António de Oliveira Salazar foi o vencedor do concurso “Os Grandes Portugueses”. Isto tem várias interpretações. Por exemplo, foi curioso ver Salazar ganhar uma eleição sem precisar de fraudes. Segundo, ficamos a saber que a malta saudosista do Estado Novo usa mais telefones e telemóveis que os tipos que cresceram na poesia épica quinhentista ou que aqueles que viveram a grandeza da epopeia dos Descobrimentos. Provavelmente porque alguns salazaristas ainda estão vivos e os outros já não, o que, parecendo que não, é capaz de favorecer claramente o envio de mensagens escritas e a marcação de números de telefone de valor acrescentado. (Acto que adeptos de Salazar e Cunhal parecem executar frequentemente.) Acredito também que a vitória de Salazar se deve ao facto de o concurso ter sido transmitido na RTP, a única televisão que os reaccionários do antigamente são capazes de ver, por ser a única que elogia constantemente o governo, seja ele qual for.
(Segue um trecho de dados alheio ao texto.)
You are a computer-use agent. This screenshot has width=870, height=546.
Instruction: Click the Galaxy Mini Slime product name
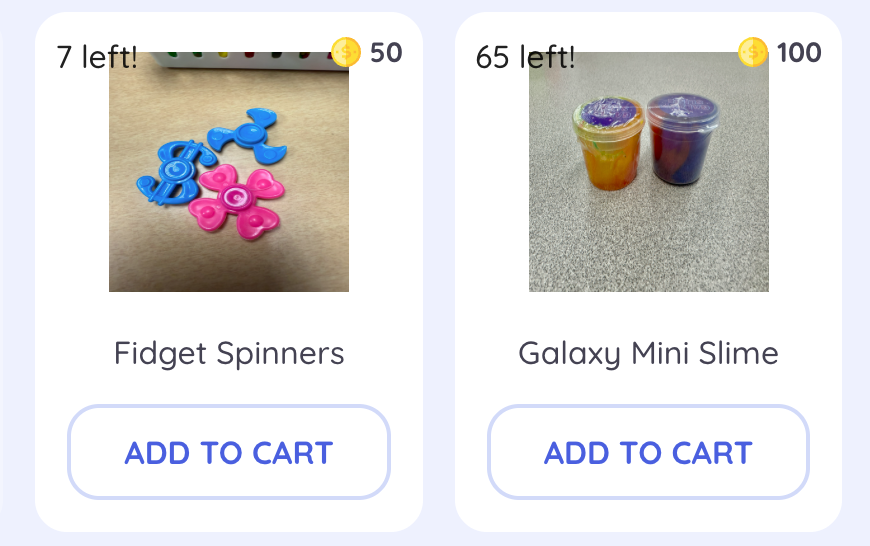[648, 353]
Tenho a certeza que grande parte do povo não é salazarista, mas esse estava a ver A Bela e o Mestre (ver texto da semana passada). Finalmente, é sabido que entre os taxistas a popularidade do ditador é bastante grande e que estes profissionais têm mais disponibilidade para ligar para estes programas de televisão quando estão nas filas de espera nas praças de táxi.
Mas o concurso não ficou por aqui. A um ditadorzeco de província seguiu-se um ditadorzinho em potência. Tivesse Cunhal substituído a ditadura existente por uma ditadura do proletariado e da sua vanguarda e o líder do PCP teria empatado com Salazar quer em votos no concurso quer em pontes com o seu nome e em mandatos de captura em nome da segurança do estado. Houve quem dissesse que se Cunhal tivesse chegado ao poder, um concurso como este não se teria realizado. Eu não penso assim. Só que se tinha chamado “Os Grandes Albaneses Ibéricos”. Os comunistas podem também queixar-se de terem sido prejudicados neste taco-a-taco particular com a escolha do defensor das figuras históricas. Jaime Nogueira Pinto é um homem com quem muitos portugueses se sentariam para jantar e Odete Santos não dá vontade nem de levar às compras.
Portanto, num concurso baseado nos princípios da liberdade de escolha e de mercado, 60% das pessoas que decidiram votar escolheram dois homens que não apreciavam nem um nem o outro. É o mesmo que escolher “Os Grandes Desportistas Portugueses” e eleger Valentim Loureiro e Paulinho Santos. Concurso por concurso prefiro A Bela e o Mestre (ver texto da semana passada). Pelo menos as mini-saias são menos obscurantistas.